My latest piece is a long essay in the current edition of Comment magazine. It’s called “Storied Cities” and is about the myths, histories, cultures, and rituals that make cities unique. Here is an excerpt:
How is this history, and thus so much of the identity, culture, and economy of a place, understood and communicated? Despite the importance of understanding local history and culture, especially that of the founding generations of cities, it is often little studied and little known. Thus so many cities struggle to even understand who they are. New York is unusual in that so much has been written about its history and culture, perhaps the result of it being the literary and media capital of the country. There are vastly more first-rate writers and journalists living in New York than anywhere else. As a result, there’s a surfeit of great books—along with magazines, movies, and other cultural products—on the city’s history, culture, and places, each mutually shaping and reinforcing its identity.
Journalist Russell Shorto titled his bestselling book The Island at the Center of the World, reflecting a true history but also a self-conscious civic conceit, a civic myth of sorts. This myth was most famously embodied in the famous “View of the World from 9th Avenue” cover of The New Yorker from 1976, in which the world beyond the Hudson river shrivels into near nothingness. This is a stereotype of a mindset to be sure, but also one at some level embraced by the people who live there—and also something of a reality as well. There’s a reason why every New Year’s Eve America tunes in to its televisions to watch a glowing ball drop on Times Square. It’s a ritual acknowledgement that, for Americans at least, New York is the centre of the world. And Shorto’s stress on the unique Dutch founding of New York emphasizes its difference from the rest of the country, telling a story of New York’s identity that today’s residents want very much to believe, as open-minded, multicultural, tolerant, global, and so on. New York’s history as a slaveholding city doesn’t factor in so much in this sort of self-congratulatory analysis.
But unlike New York or Chicago, where bookshelves groan with excellent titles about them, for most cities, there’s not that much written about them. As a researcher and writer who often profiles overlooked cities, I often try to read key local histories or other books about them for background. For most places, the pickings are slim. Not only do most cities have relatively few books written about them, what books do exist are often academic, published by local history enthusiasts on small presses, or official histories of various institutions. They are important works in many cases that have some of the only factual information about places available to people who don’t have endless days to trawl through archives. But they are rarely widely read and seldom capture the real feeling or identity of a place. So that route of civic self-understanding and myth-making is largely foreclosed to them.
Click through to read the whole thing.
Harvey says
The race reflects a two-tier society as historically the case in the more aristocratic South. rather than a cause for resentment in the masses, the Derby’s Millionaire’s Row and other pastimes of the elite are a source of pride, something they see as reflecting well on their entire community, including themselves. As a result, wealthy Louisvillians are free to publicly engage in elite activities without shame.
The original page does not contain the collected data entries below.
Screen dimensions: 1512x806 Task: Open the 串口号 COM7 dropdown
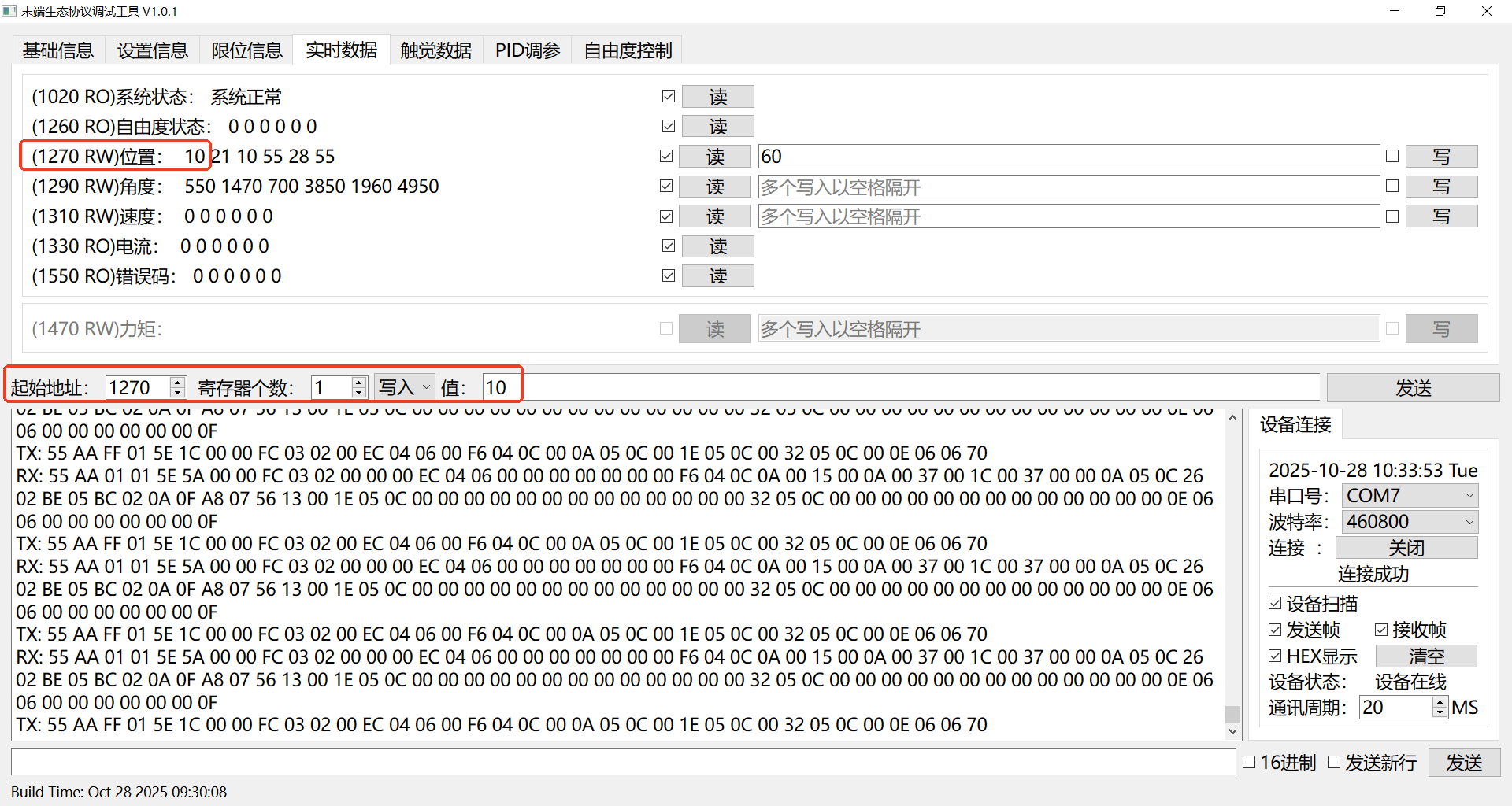[1409, 496]
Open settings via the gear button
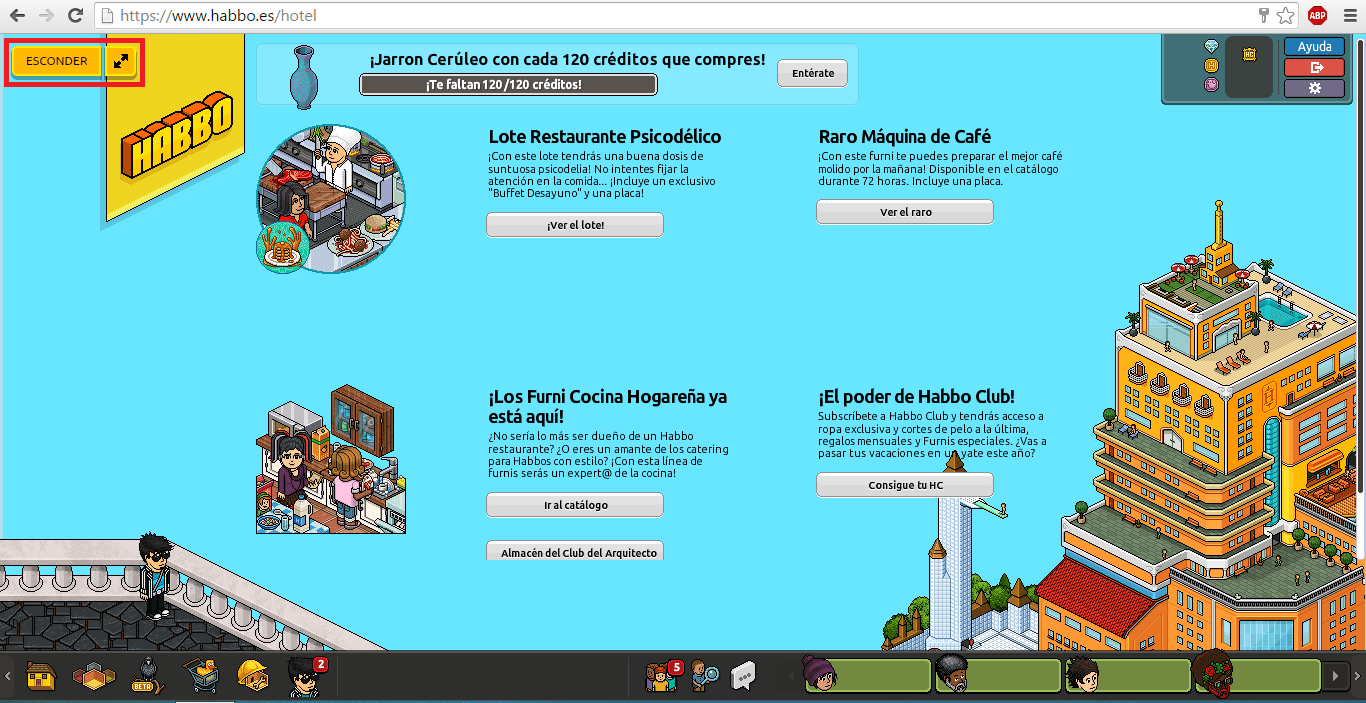 1314,88
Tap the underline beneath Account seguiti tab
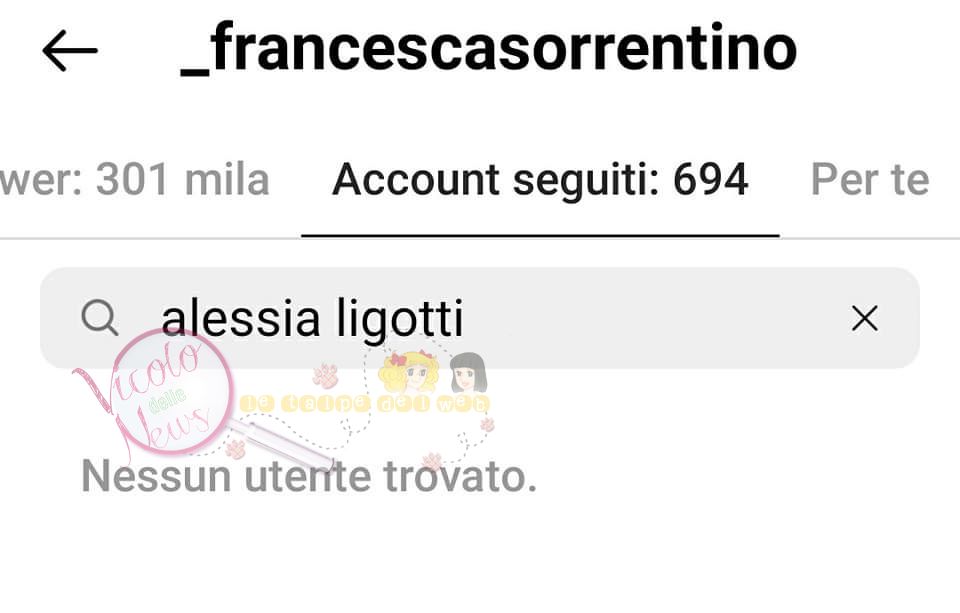The height and width of the screenshot is (613, 960). 540,235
Maybe a little too free. The Atlantic is running a photo series on each of the Fifty States, and I was really surprised at what they came up with for Kentucky:
https://www.theatlantic.com/photo/2020/05/kentucky-photos/611371/
Horses! Golf! A castle with a spa in it! A fox hunt, for crying out loud.
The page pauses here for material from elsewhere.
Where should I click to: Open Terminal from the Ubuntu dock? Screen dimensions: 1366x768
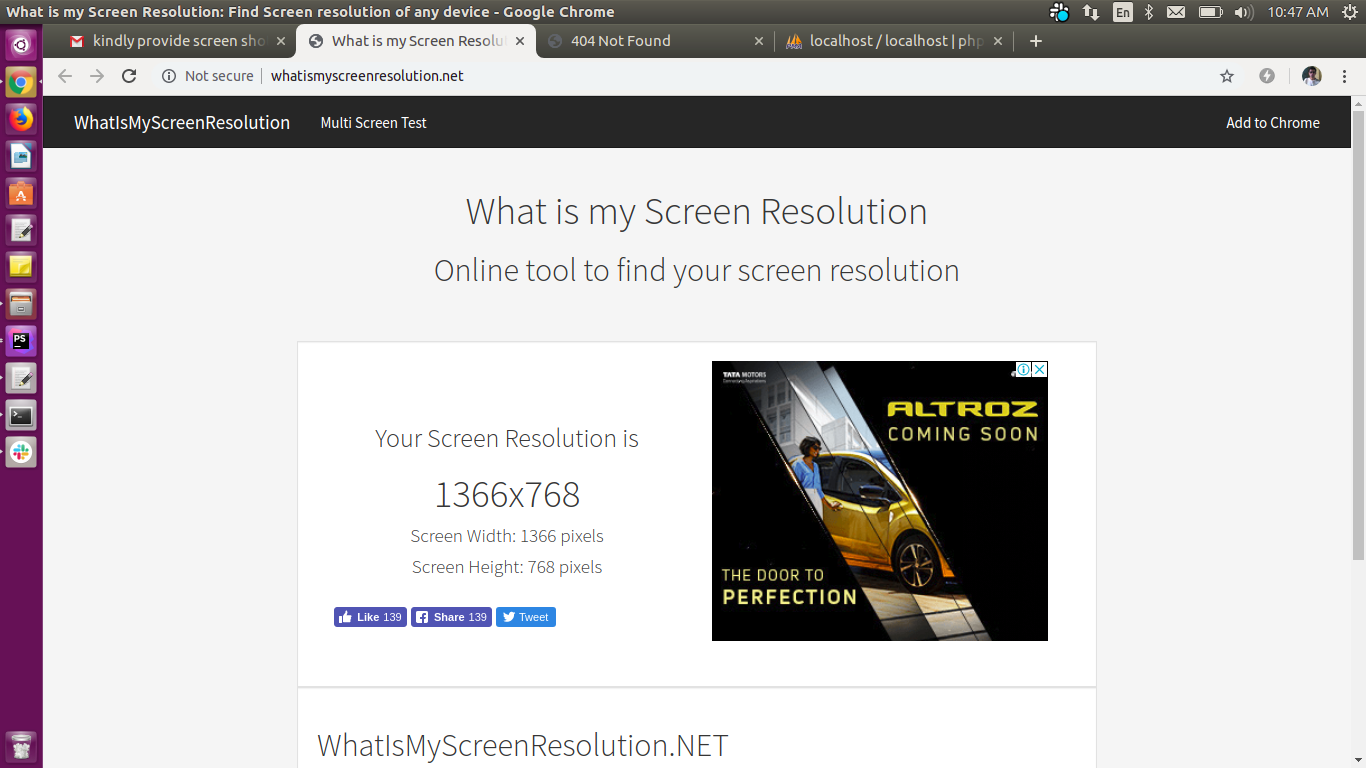21,415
Not pictured: (Hu)man or his works in Appalachia. And it’s not only an elite East Coast selection bias problem; entries for other states in the Midwest and South have a noticeable upper-class tilt but also show more typical representations of ag, industry and working-class culture.
I don’t know how things are going in Louisville specifically, though the police there haven’t exactly covered themselves in glory lately. But I’d say the state as a whole has a gentry problem, and not the kale-and-kombucha kind. Just look at the genteel Senate delegation of a state with one of the most visible poverty problems in the Union.
Harvey says
And as long as I’m annoying everyone with class antagonism:
Despite the glitter of auto racing internationally with Formula 1, the Indianapolis 500 is traditionally a more working-class event, attended by large numbers of locals. Until recently, the celebrities there have long been known more for local traditional appeal than contemporary star power.
I don’t follow auto racing but I’d like to hear some followup on what happened recently, why, and what the locals think about it. Presumably it’s the same thing that’s happening everywhere.
Aaron M. Renn says
It used to be that Jim Nabors sang Back Home Again in Indiana every year. Florence Henderson used to sing all the time too. Both have passed away in recent years.
With the switch to NBC, the network tried to cross promote with various film and TV ventures, meaning having people who are actually performing in things show up at the track. I don’t think there’s been any conscious strategy around it nor do I think the average person thinks much about it.
Harvey says
That’s about what I expected. Thanks for the reply!
Matt says
It’s great to see a discussion of culture in American society. Culture is the foundation of any society. It literally makes the functioning of societies possible. It is a unifying force that structures everything else..including politics, economics, social identities, institutions, and human geography. It’s not the icing on the cake, but the cake itself that we can’t see hidden behind the icing of public and formal political and economic activity. Aaron is really referring to American regional cultures and the ways in which they structure American society. Through both form and function, these cultures structure the experience of markets, politics, government, and popular entertainment, among other things. Looking at culture this way is deeply unfashionable now. Post-modernism has led to simplistic theories of everything that seek to undermine such nuanced and historical understandings of America. David Hacket-Fischer’s Albion’s Seed is one of the foundational works of history looking at regional culture. Published way back in 1989, Hackett-Fischer shows that region is not a variation of a common American culture, but that profoundly different regional cultures have separate histories and distinct geographies and that they are only held together in a formal and superficial way in America. As Aaron points out, southerners have no problem with displays of social hierarchy. Their entire society is organized on the concept of social hierarchy. They don’t have any reason to restrain their expression of hierarchical values. Similarly, Midwesterners have no problem enforcing a homogenized conformity on their society. The social goals of peace and order, if not the deeper social unity of New England and its diaspora across the northern U.S., are the foundations of their entire society. They’re ‘invested’ in these societal models in a thousand different ways.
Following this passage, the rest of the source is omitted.